OBOURG

Accident mortel à Obourg: «Le manque de sérieux a tué»

Accident mortel à Obourg: «Le manque de sérieux a tué»

Illustration Photo News

La mort de l’Obourgeois Pierre Darquenne, renversé alors qu’il se rendait sur son lieu de travail à vélo, suscite la colère des cyclistes. Qui dénoncent le manque de sérieux des autorités tant régionales que communales dans la politique de mobilité.

Depuis des années, les associations de cyclistes tentent d’alerter les pouvoirs publics des dangers auxquels les usagers du deux-roues sont exposés en étant contraint de rouler sur des routes non-adaptées et uniquement pensées à l’usage de la voiture.

C’est le cas de la N552, dite route industrielle, où s’est produit l’accident mortel qui a coûté la vie à Pierre Darquenne.
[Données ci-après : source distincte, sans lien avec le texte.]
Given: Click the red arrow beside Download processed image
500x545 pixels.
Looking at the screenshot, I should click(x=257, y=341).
Ce commissaire de police faisait tous les jours la route de Obourg à La Louvière, où il travaillait, à vélo.

Une route à trois bandes, sur laquelle certains automobilistes ont tendance à pousser sur le champignon et où les camions sont nombreux.

«Tous ceux qui connaissent la route industrielle entre Obourg et Ville-sur-Haine savent qu’elle est dangereuse, les responsables des routes aussi. Pourtant, c’est le seul moyen de rallier à pied, à vélo ou en chaise roulante ces deux villages de l’entité montoise (qui ne sont pas reliés par des transports en commun)», note le groupe montois des Cyclistes Gonflés à Bloc, qui déplore que «rien n’a été fait pour y sécuriser la circulation des piétons et des cyclistes, alors que la largeur de la voirie le permettrait.»

Un Ravel inaccessible

Le comble, c’est que le Ravel borde cette route, longeant le Canal du Centre: «mais il est impossible d’y accéder depuis le village d’Obourg faute d’un aménagement approprié. Sur plusieurs kilomètres, piétons et cyclistes n’ont pas d’autre choix que la route industrielle: les piétons sur un accotement précaire et les cyclistes sur une chaussée totalement inadaptée à la cohabitation des vélos avec les voitures et les camions.»
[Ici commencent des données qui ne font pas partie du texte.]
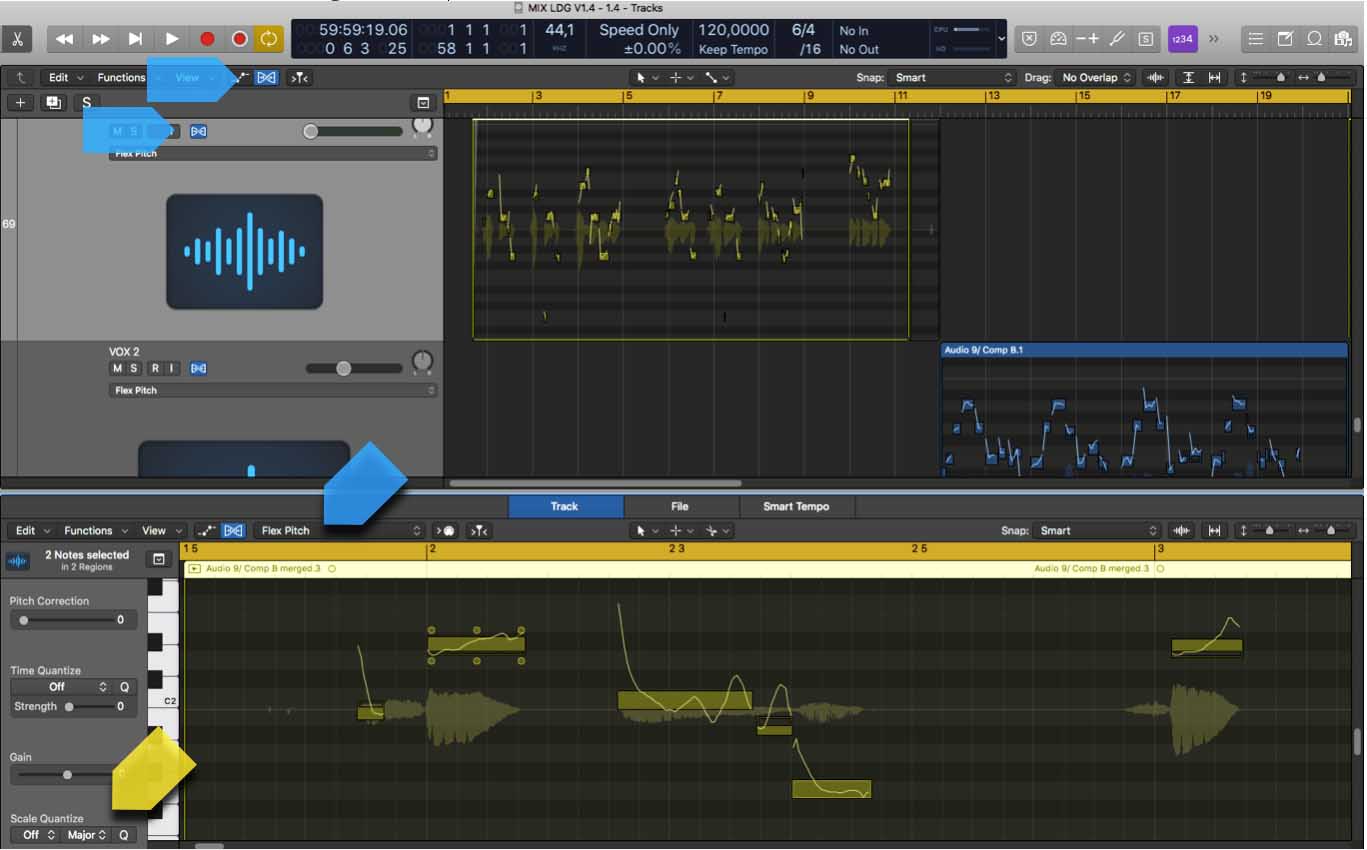Image resolution: width=1367 pixels, height=850 pixels.
Task: Click the Pitch Correction slider
Action: (68, 620)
Deux semaines auparavant, le groupe des Cyclistes Gonflés interpellait justement le Conseil communal pour dénoncer la politique wallonne du «tout à la voiture» illustrée par les voies à grande vitesse, des autoroutes urbaines, des carrefours dangereux…
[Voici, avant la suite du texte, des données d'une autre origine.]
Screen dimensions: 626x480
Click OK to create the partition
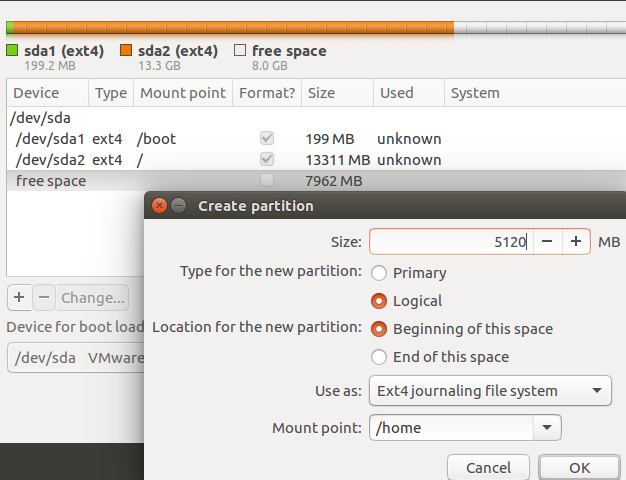(x=579, y=467)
«[La Wallonie] a transformé le réseau routier en un véritable coupe-gorge pour cyclistes. […] Les routes régionales jalonnant notre ville sont une parfaite illustration de cette politique. […] Sur la plupart des grands axes de communication, et même sur les voiries rénovées récemment, les cyclistes courent un danger grave, immédiat, évident, un danger de mort.»

Les Cyclistes Gonflés à bloc dénoncent aussi l’inaction de la Ville de Mons, qui «après être restée les bras croisés pendant 18 ans, a désormais pour tactique de réciter à chaque conseil une litanie de promesses et de bonnes intentions. Cependant, aucune d’entre elles n’a encore été concrétisée», estiment-ils.

Mortel amateurisme

Ils poursuivent en pointant le décalage entre les déclarations du Collège communal et son action concrète. «La Ville de Mons dit: “Il faut aussi intégrer dans chaque projet de rénovation de voirie, et quand cela est possible, un aménagement cyclable sécurisé”. Et elle fait exactement le contraire», s’insurgent-ils, prenant l’exemple de quatre chantiers qui viennent d’être validés par le Conseil communal, et pour lesquels la commission vélo ne fut jamais consultée…

Ces contradictions entre le discours et l’action, les Cyclistes Gonflés «préfèrent penser que c’est juste un problème d’amateurisme et de manque de sérieux d’une bande de farceurs. Aujourd’hui, ce manque de sérieux a tué», concluent-ils.